Jason Brett examines how the pensions landscape has changed since the sweeping reforms of 2015

A lot can happen in five years.
In 2015, people were handed greater control over their defined contribution pensions. Rather than purchase an annuity, many have opted to explore a wider range of products that better suit their circumstances. The market has reacted, and a variety of pension vehicles are now promoted to current and soon-to-be retirees.
These changes do not exist in a vacuum. The preceding defined benefit (DB) pension model has responded accordingly. Flexible retirement options are earning the attention of both sponsoring employers and pension scheme trustees; income drawdown, cash and bridging pensions are being recognised as viable alternatives to the standard annuity.

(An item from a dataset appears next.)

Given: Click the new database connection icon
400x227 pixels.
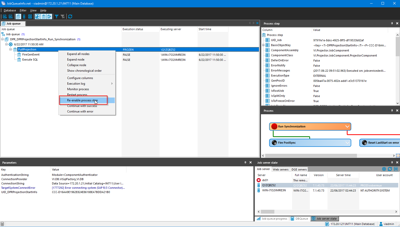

Pension increase exchange can provide new retirees with higher initial pensions - at the cost of removing future protection against inflation - and has been a popular option for many.
In recent years, more and more members have been transferring out of their DB pension schemes in order to make the most of 'freedom and choice'. Members have more options than ever before when it comes to how they can use their pension.
However, pensions are complicated. For most, a pension should rank alongside a house as their most valuable financial asset - and any future decisions require great care and expertise.
Ultimately, taking control of your pension involves reclaiming the risk. You need to choose how to use the money. You need to select how to invest it. You need to decide how and when to take it.
You might make the right choice and select a pensions vehicle that provides you with greater value than if you had stayed put. Alternatively, a poor investment choice or inept financial planning could mean pensioners who have lived longer than they expected run out of pension income altogether. Then what?
Remaining in a DB pension scheme keeps the onus on its sponsor to ensure benefits are provided to the member. Transferring out relieves the sponsor of this responsibility.
Many pension schemes and their appointed actuarial advisers have noted the trends and are taking action to provide members with pensions education, so that all decisions can be informed decisions.
Those who are unmarried or in worse-than-average health may be the most obvious candidates who would be drawn to the prospect of transferring out.
Offering a partial transfer option is also a rising trend - although bulk exercises can be hindered by the inherent benefit design and administration complexities and, as such, many members may not even be aware of the possibility.
Technology is playing a vital role in the information campaign. Many independent, unbiased online tools containing personalised figures have been designed for people to use when best suits them - allowing pension scheme members to consider the wide range of available retirement scenarios and the ramifications of any decision they make.
Some DB pension schemes are also providing paid-for, independent financial advice from qualified experts to their members, to ensure that they can be sure when it comes to making the decision to stay put or transfer out.
Many will be thinking: "Why would my employer pay for and provide all of this? Surely it isn't cheap?"
An intriguing question. Provision of this assistance is certainly not cheap - but neither are the provisions that are required to be made with respect to inflation and longevity risk. Nor are the ongoing running costs of a large DB pension scheme - provisions that can be repurposed when an individual elects to transfer.
While many would be better off by choosing to stay, some will end up in a more valuable position if they decide to transfer out. And these mechanisms can serve to inform where an individual lies on this overarching scale - a win-win situation.